The Isoma Rock Shelter Site (磯間岩陰遺跡, Isoma iwakage iseki) is an archaeological site with a Kofun period mass grave located in what is now the Minato neighborhood of city of Tanabe in Wakayama Prefecture in the Kansai region of Japan. It received protection as a National Historic Site in 1979.

==Overview==
The site is located in the innermost part of Tanabe Bay facing the Kii Channel on the western shore of the Kii Peninsula. The area contains many sea caves caused by wave erosion, and the Isoma site is a rock shelter measuring about 23 meters wide by about 5 meters deep by 5 meters high on the west slope of a 20-meter hill made of soft sandstone. In 1969, a large amount of Sue ware pottery, antler products, and human bones, were excavated.

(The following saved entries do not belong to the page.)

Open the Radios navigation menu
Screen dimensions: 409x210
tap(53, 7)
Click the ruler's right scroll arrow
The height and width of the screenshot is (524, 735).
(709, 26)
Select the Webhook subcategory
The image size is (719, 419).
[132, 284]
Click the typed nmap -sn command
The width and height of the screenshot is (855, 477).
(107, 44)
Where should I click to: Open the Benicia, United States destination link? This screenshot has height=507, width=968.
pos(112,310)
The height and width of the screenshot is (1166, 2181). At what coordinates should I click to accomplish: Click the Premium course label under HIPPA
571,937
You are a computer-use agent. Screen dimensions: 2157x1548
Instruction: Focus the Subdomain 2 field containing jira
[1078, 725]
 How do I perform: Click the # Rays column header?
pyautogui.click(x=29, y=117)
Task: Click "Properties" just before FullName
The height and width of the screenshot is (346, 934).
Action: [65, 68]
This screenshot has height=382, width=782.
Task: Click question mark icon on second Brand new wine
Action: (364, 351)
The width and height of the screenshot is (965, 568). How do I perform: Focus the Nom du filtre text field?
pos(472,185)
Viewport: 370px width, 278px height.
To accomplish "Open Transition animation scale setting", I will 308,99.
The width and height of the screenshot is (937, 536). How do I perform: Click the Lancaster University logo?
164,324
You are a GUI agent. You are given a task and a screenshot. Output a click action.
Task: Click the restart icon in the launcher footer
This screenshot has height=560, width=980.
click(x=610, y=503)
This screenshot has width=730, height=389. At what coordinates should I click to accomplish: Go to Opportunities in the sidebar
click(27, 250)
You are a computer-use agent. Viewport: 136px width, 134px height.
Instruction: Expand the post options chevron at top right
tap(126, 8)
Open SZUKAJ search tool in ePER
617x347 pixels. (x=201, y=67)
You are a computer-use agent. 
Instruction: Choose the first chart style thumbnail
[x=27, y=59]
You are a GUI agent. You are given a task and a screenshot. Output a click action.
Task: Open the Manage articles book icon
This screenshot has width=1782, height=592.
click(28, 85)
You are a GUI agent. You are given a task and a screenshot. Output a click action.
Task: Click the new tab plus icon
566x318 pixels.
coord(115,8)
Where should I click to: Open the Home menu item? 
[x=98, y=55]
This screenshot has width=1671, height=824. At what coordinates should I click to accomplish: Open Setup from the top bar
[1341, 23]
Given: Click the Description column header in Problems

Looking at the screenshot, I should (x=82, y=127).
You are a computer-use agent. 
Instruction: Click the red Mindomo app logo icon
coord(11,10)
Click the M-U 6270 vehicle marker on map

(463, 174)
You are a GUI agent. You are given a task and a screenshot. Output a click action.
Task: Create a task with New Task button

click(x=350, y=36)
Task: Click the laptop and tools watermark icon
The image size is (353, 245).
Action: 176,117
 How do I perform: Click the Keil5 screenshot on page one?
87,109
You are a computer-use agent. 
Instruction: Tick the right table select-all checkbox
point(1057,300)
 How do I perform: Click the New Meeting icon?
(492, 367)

The largest stone chamber contained the remains of an old man and an infant buried facing each other, and grave goods included many fishing implements, including fishing hooks and a harpoon and an iron sword. These remains were covered with the accumulation of fine sand due to the wind erosion of the rock shelter, but there was no evidence that there was a seal on the stone burial chamber, and the remains were originally exposed within the rock shelter. Within the shelter were a total of eight stone burial chambers with an estimated 13 human remains, and it is believed that they were used from the end of the 5th century to the first half of the 7th century AD, based on the contents of the grave goods.

Recovered artifacts are exhibited at the Tanabe City Museum of History and Folklore. These were collectively designated a National Important Cultural Property in 1988.

The site is about 10 minutes by car from Kii-Tanabe Station on the JR West Kisei Main Line.